Cover of the September 2022 issue of Eos

Solar Encounter of the High-Tech Kind

We are in the middle of a solar cycle, and we’ve been here before. That’s not to say a solar cycle is exactly the same every time—some cycles are far more active than others, and sometimes the Sun skips a cycle completely. But the overall pattern remains the same and repeats every 11 years, even if the details vary slightly each time.

The current solar cycle, number 25, started in 2019, which means that the Sun has been slowly ramping up its sunspot and flare activity for the past few years. Solar maximum, when the Sun’s magnetic polarity flips and it’s expected to be the most active, is anticipated to happen sometime between 2023 and 2026.

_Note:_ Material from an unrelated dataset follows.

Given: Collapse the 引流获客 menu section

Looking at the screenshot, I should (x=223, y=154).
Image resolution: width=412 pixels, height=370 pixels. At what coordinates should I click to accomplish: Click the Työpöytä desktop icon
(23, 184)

“As we are heading towards the solar maximum, we expect many more active regions to appear,” said Kiran Jain, a solar physicist at the National Solar Observatory in Boulder, Colo. Initial forecasts of cycle 25 predicted that it would produce activity levels similar to those of the previous cycle, which were slightly below average, but “the current cycle has been more active so far” than during the same phase of cycle 24.

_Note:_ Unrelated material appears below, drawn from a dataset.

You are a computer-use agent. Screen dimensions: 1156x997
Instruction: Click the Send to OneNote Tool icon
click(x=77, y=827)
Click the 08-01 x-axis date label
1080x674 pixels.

A high-resolution image of a sunspot. The spot in the center of the image is dark golden yellow and circular with a dent at the top of the circle. Slightly brighter golden solar material radiates outward from the edge of the spot and then transitions into brighter golden granules of convecting material on the solar surface. A smaller sunspot is visible to the lower left of the main sunspot.
The Daniel K. Inouye Solar Telescope in Hawaii took this image of a sunspot on 28 January 2020 as part of its science verification phase. The field of view is 19,312 kilometers (12,000 miles) across. Credit: NSO/NSF/AURA, CC BY 4.0

Scientists hope that cycle 25 will continue to provide more excitement than did cycle 24—they want to see spots and flares of all sizes and intensities and many coronal mass ejections (CMEs) that traverse interplanetary space to interact with planets’ magnetic fields. But whether that trend persists or the maximum of cycle 25 is the same as any other, solar scientists will assuredly learn far more than they did 11 years ago. Since the previous solar maximum, there have been major advances in solar-observing technology, solar and planetary magnetic theory, and computational power.

Here are 11 discoveries scientists hope to make during the upcoming solar maximum that weren’t possible during the previous one.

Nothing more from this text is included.